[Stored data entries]
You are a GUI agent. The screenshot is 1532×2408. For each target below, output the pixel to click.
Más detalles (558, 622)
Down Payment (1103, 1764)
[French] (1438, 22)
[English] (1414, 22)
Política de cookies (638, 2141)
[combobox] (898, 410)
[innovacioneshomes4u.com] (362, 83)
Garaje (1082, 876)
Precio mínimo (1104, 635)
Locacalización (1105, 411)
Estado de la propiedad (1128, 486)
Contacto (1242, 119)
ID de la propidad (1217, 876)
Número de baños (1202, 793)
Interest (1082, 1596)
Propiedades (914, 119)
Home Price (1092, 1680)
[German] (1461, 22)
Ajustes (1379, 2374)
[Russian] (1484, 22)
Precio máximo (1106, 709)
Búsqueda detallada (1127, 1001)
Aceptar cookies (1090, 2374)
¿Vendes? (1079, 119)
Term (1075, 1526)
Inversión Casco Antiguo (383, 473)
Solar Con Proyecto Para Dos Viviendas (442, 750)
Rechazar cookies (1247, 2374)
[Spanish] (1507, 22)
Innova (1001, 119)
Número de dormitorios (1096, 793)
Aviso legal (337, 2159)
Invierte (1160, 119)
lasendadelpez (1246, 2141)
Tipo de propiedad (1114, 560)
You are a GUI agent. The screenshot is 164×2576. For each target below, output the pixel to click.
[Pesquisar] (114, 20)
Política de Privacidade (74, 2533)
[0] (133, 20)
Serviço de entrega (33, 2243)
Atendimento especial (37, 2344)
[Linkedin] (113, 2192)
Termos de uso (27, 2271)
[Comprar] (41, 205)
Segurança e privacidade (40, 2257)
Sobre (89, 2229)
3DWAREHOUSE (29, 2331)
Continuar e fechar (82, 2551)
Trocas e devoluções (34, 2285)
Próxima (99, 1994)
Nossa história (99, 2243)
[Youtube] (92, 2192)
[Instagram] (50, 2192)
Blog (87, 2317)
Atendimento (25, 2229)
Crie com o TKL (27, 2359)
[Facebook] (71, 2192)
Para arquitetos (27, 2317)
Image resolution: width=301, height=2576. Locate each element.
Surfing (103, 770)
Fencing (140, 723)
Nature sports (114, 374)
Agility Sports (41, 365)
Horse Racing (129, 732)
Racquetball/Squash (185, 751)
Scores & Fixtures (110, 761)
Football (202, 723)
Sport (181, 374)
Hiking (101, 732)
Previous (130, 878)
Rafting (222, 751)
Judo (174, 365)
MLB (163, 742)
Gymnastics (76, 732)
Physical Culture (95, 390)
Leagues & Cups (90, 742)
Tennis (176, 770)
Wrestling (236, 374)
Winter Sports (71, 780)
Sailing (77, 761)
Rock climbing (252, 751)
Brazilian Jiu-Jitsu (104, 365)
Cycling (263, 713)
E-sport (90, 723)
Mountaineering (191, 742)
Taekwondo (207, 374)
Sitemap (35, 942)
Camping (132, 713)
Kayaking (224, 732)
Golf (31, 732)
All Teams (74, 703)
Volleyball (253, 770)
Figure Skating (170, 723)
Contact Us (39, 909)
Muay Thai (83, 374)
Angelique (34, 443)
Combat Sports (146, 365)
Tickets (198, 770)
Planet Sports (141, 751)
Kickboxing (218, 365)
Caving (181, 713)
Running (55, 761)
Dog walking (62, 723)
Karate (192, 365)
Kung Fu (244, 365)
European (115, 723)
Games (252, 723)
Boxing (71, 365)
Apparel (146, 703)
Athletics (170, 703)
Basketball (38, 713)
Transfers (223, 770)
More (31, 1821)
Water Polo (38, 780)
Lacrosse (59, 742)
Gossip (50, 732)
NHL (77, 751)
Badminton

## Activity
All that belongs in the answer is the lines from the start of the entries above through the line containing "Búsqueda detallada (1127, 1001)", each given exactly.

## Exercise solution
You are a GUI agent. The screenshot is 1532×2408. For each target below, output the pixel to click.
Más detalles (558, 622)
Down Payment (1103, 1764)
[French] (1438, 22)
[English] (1414, 22)
Política de cookies (638, 2141)
[combobox] (898, 410)
[innovacioneshomes4u.com] (362, 83)
Garaje (1082, 876)
Precio mínimo (1104, 635)
Locacalización (1105, 411)
Estado de la propiedad (1128, 486)
Contacto (1242, 119)
ID de la propidad (1217, 876)
Número de baños (1202, 793)
Interest (1082, 1596)
Propiedades (914, 119)
Home Price (1092, 1680)
[German] (1461, 22)
Ajustes (1379, 2374)
[Russian] (1484, 22)
Precio máximo (1106, 709)
Búsqueda detallada (1127, 1001)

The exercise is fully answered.